Main chain identified by (canary tid=6, ours tid=1) — these are
stable cross-engine identities established by the harness's
alignment, not by raw tid integers. Wedge map intra-run tids
acceptable (ours-only).
- **#39** (composite progression): recon class, NO progression claim
made. VdSwap count UNCHANGED (1), draw count UNCHANGED (0).
- **#40** (single-keystone framing): explicitly NOT proposing any fix.
This iterate verifies prior fixes are clean; it does NOT assert any
one-step cascade unblock.
- **#41** (silent test-harness state leak): CLOSED at the harness
output level by 2.L. Verified empirically — categorized tags emit on
return-value mismatch (sister chain tid=12→7 idx=4), and raw
per-tid idx surfaced on both sides of every divergence.
- **#42** (Phase-A blind to blocked-forever waits): CLOSED at the
output level by 2.M. Verified empirically — `exit-thread-state.json`
auto-emitted with full 13-thread snapshot + 10-entry wedge map.
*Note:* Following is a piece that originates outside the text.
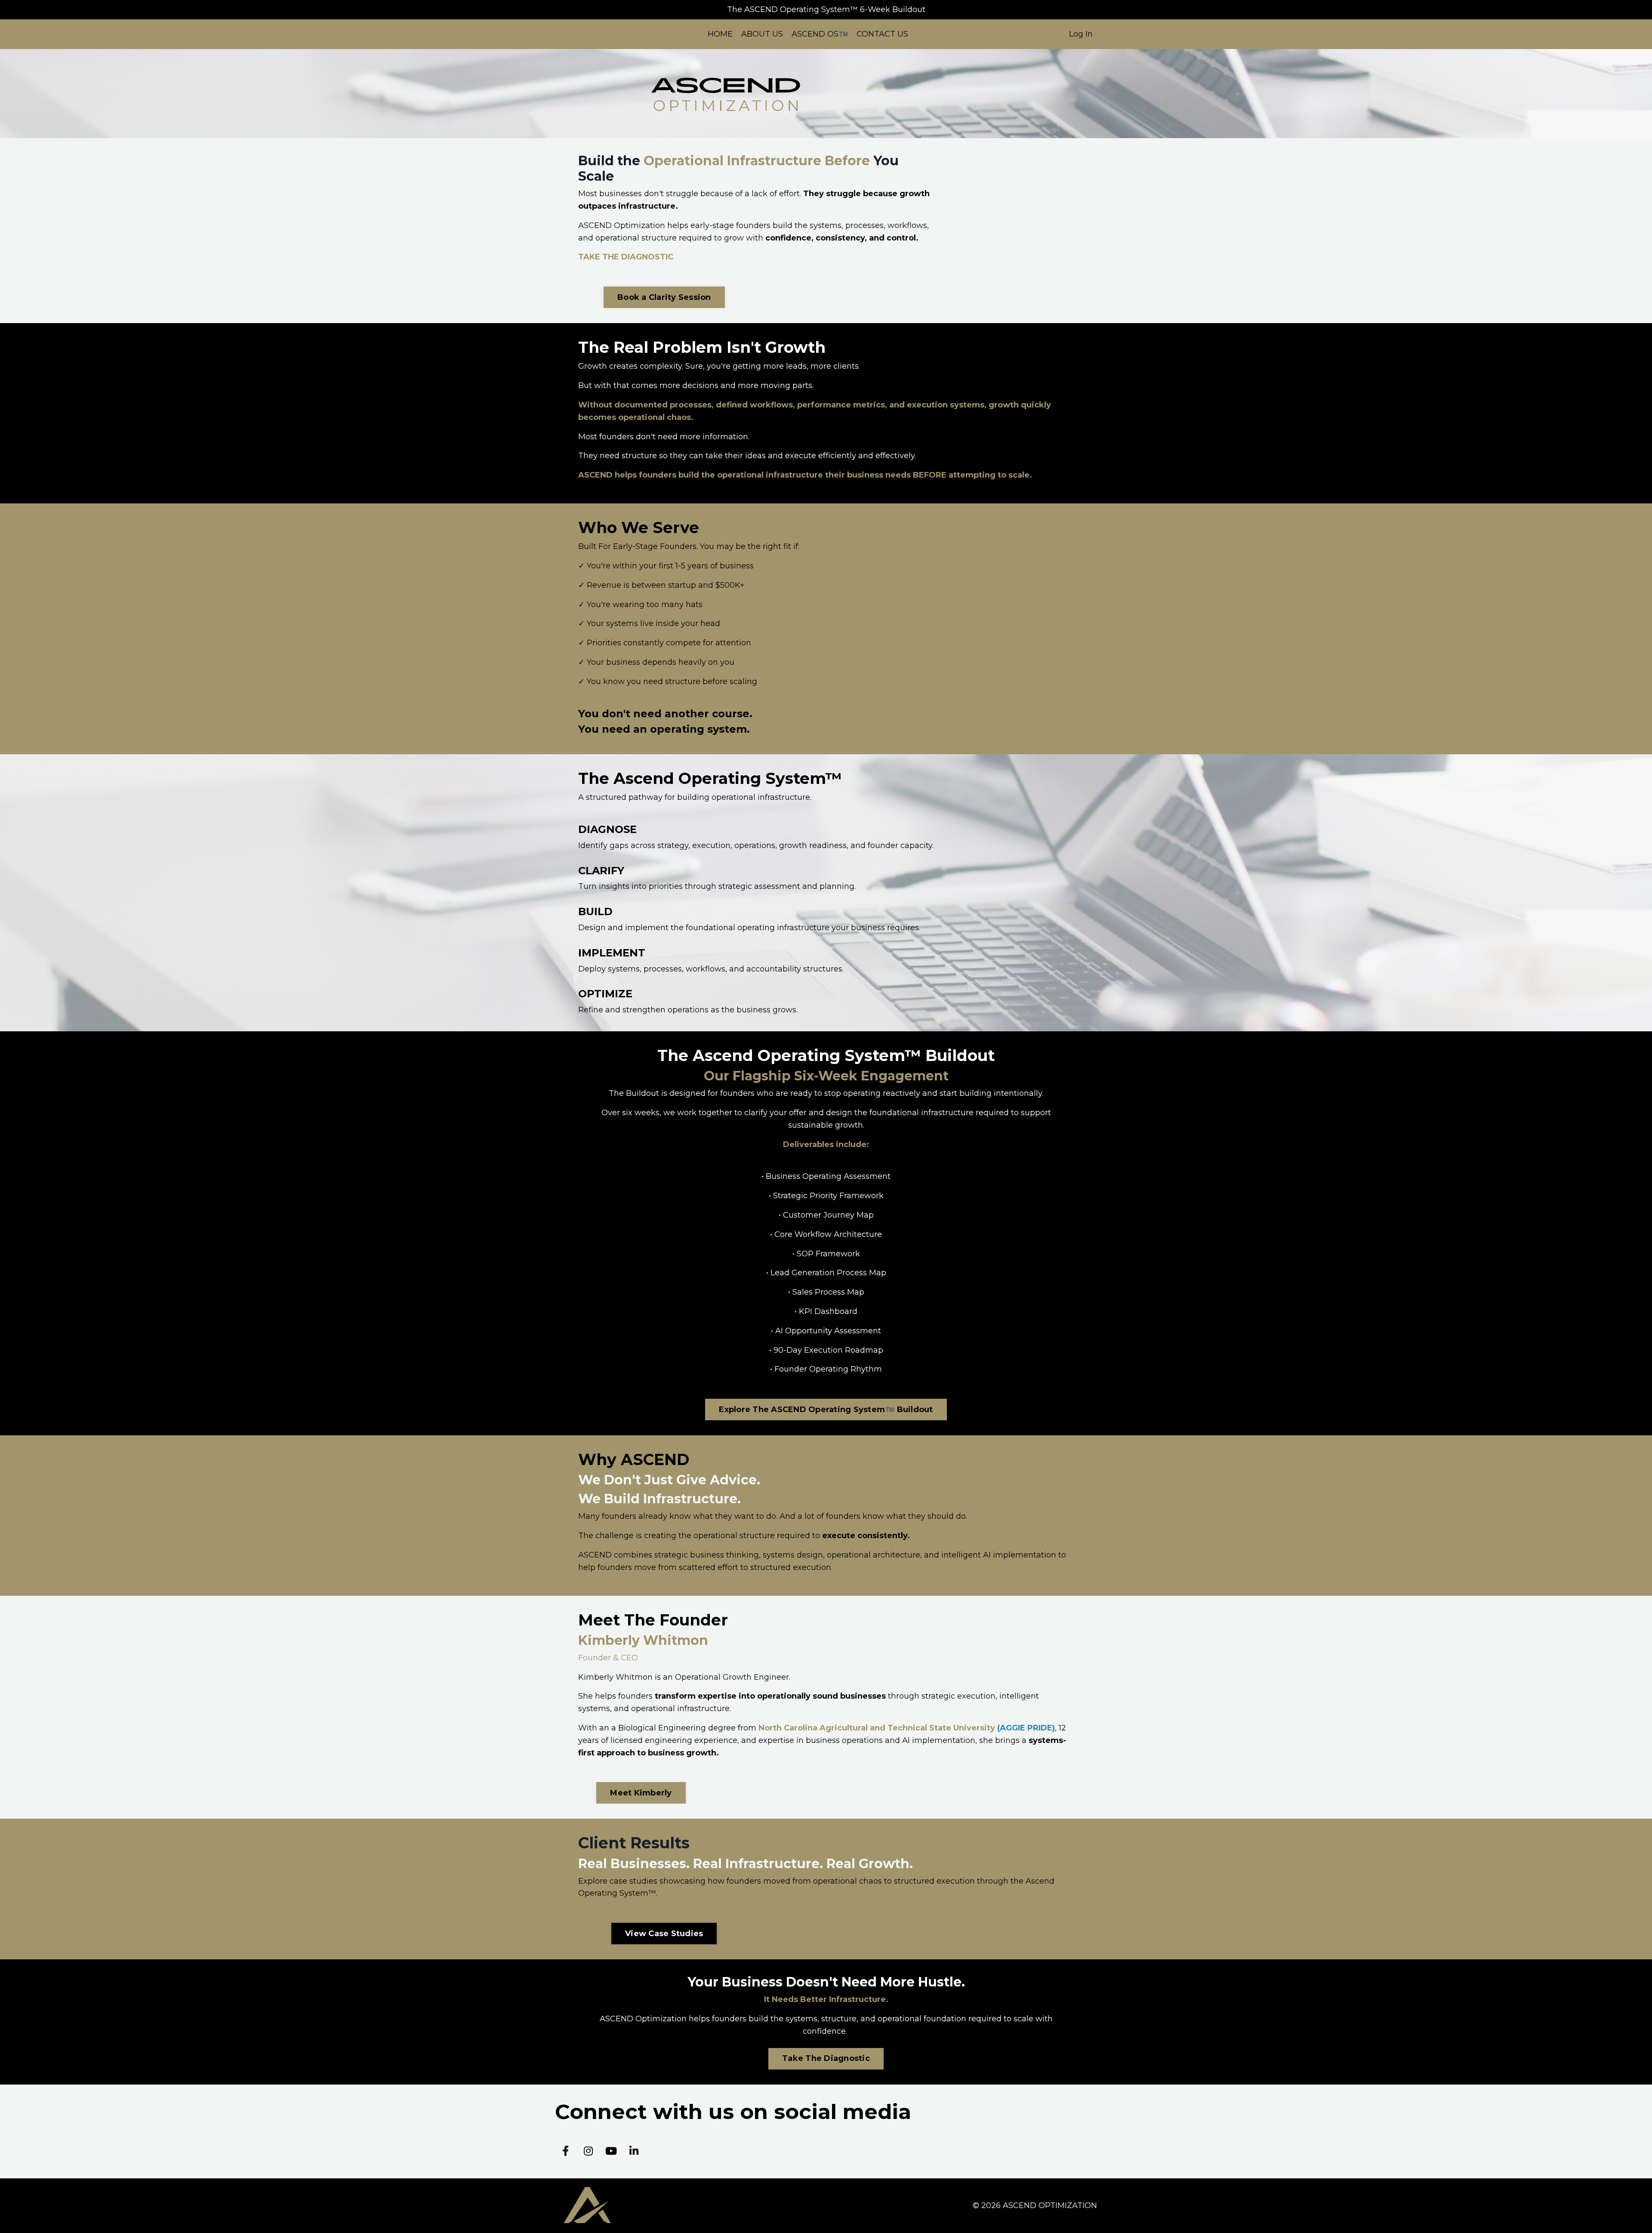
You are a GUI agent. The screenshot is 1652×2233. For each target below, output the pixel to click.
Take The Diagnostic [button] (826, 2058)
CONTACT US (882, 34)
No
flag required; no manual diag dump needed.
## Next-iterate recommendation (single sentence, no fix proposal)
Two clean leads with the new visibility, in priority order:
**(1)** the sister-chain `[return_value mismatch]` at tid=12→7 idx=4
(KeWaitForSingleObject canary=258 STATUS_TIMEOUT vs ours=0 SUCCESS) is
brand-new actionable data the categorized harness uncovered — worth a
~0-LOC investigation iterate to localize which wait object differs and
why ours's signaler races canary's by < 30ms; **(2)** the main-chain
post-VdSwap branch at 105,286 is the same blocker as Phase C+23 and
remains the strategic target, but is downstream of the install-epoch
gap and likely needs the longer-budget replay (`-n 500000000`) plus the
install-chain investigation already outlined in 2.K/2.J writer-reports.
## Artifacts
Under `xenia-rs/audit-runs/iterate-2N-rebaseline/`:
- `ours-cold.jsonl` (Phase-A trace, 121,569 events, ~28MB, payload
bit-equal to 2.J/2.M)
- `ours-cold.stdout.log` (empty — quiet mode)
- `ours-cold.stderr.log` (single line: 2.M emission notice)
- `exit-thread-state.json` (13 threads + 10 wedge entries; bit-equal to
2.M's)
- `diff-report.md` (categorized harness output: 4 first-divergence
blocks, 1 `[return_value mismatch]` tag, all with raw idx both sides)
- `writer-report.md` (this file)
Canary trace REUSED (not re-captured):
`xenia-rs/audit-runs/phase-c23-keWait-timeout-encoding/canary-cold-trunc.jsonl`
(132MB, 565,773 events, cold-cache 2026-05-18 capture).